New absentee voting law could mean waiting in line

Oct. 17, 2012

A new state law limits the time residents can head to their local polling place to submit an absentee ballot. Starting Monday, you can vote absentee at your polling for convenience and to beat the long lines on election day. However, if you wait until the last day before absentee voting closes, you could end up waiting in line.

Oconomowoc City Clerk Diane Coenen is working to spread the word about the new state law, which only allows in-person absentee voting from Monday, Oct. 22 through 5 p.m. Friday, Nov. 2. She said anyone who has stopped at City Hall so far has been able to vote absentee through mail. They fill out an application and a ballot is mailed to them that must be returned by Friday. There is no cost to vote absentee through mail if mailing within the U.S.; the city covers postage both ways, Coenen said.

"People have been calling, emailing and coming in and filling out an application for a ballot. Then we mail it to them. We're also letting them know that starting Monday they can come to City Hall from 8 a.m. to 5 p.m. Monday through Friday to cast their vote here at City Hall," said Coenen.

* Tasks *
1. Repeat the absentee voting article word for word from "A new state" to "ways, Coenen said.".
2. Per the absentee voting article, who covers postage both ways for absentee ballots mailed within the U.S.?

(Dataset entries)
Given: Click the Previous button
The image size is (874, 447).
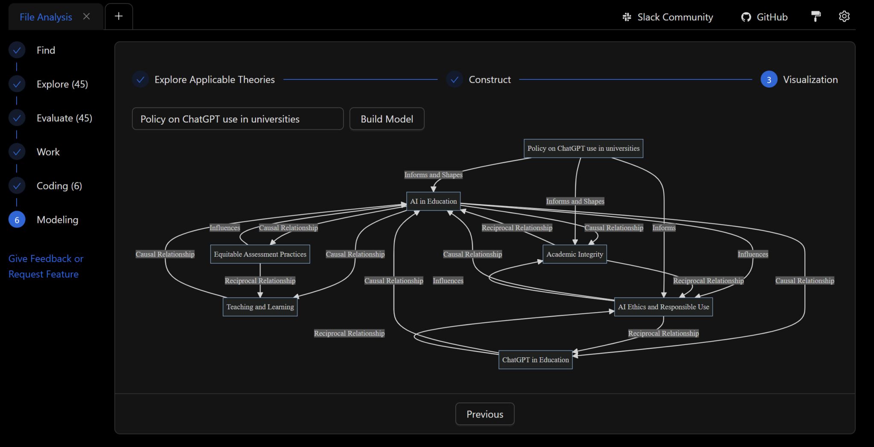Looking at the screenshot, I should (x=484, y=414).
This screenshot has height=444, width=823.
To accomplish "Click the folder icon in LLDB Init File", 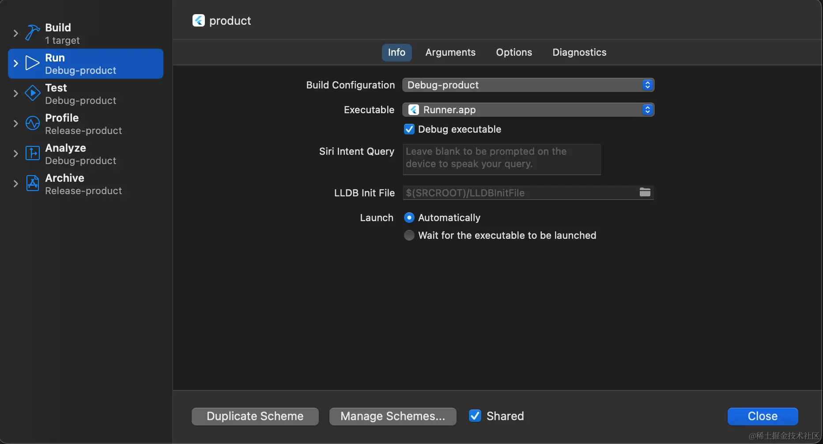I will pyautogui.click(x=645, y=192).
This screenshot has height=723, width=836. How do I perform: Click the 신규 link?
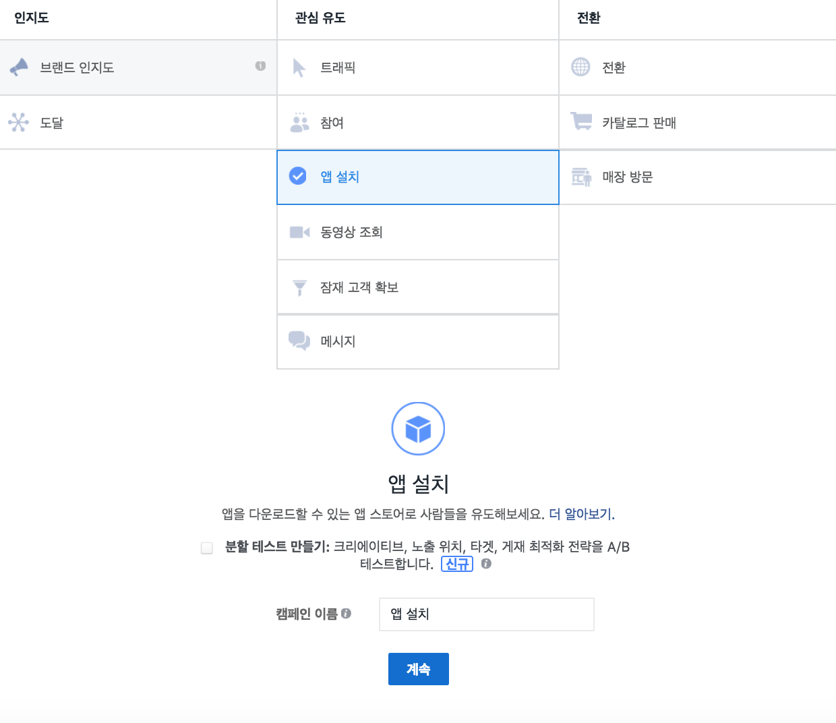click(x=457, y=564)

* Task responses *
1.
A new state law limits the time residents can head to their local polling place to submit an absentee ballot. Starting Monday, you can vote absentee at your polling for convenience and to beat the long lines on election day. However, if you wait until the last day before absentee voting closes, you could end up waiting in line.

Oconomowoc City Clerk Diane Coenen is working to spread the word about the new state law, which only allows in-person absentee voting from Monday, Oct. 22 through 5 p.m. Friday, Nov. 2. She said anyone who has stopped at City Hall so far has been able to vote absentee through mail. They fill out an application and a ballot is mailed to them that must be returned by Friday. There is no cost to vote absentee through mail if mailing within the U.S.; the city covers postage both ways, Coenen said.

2. The city covers the postage both ways.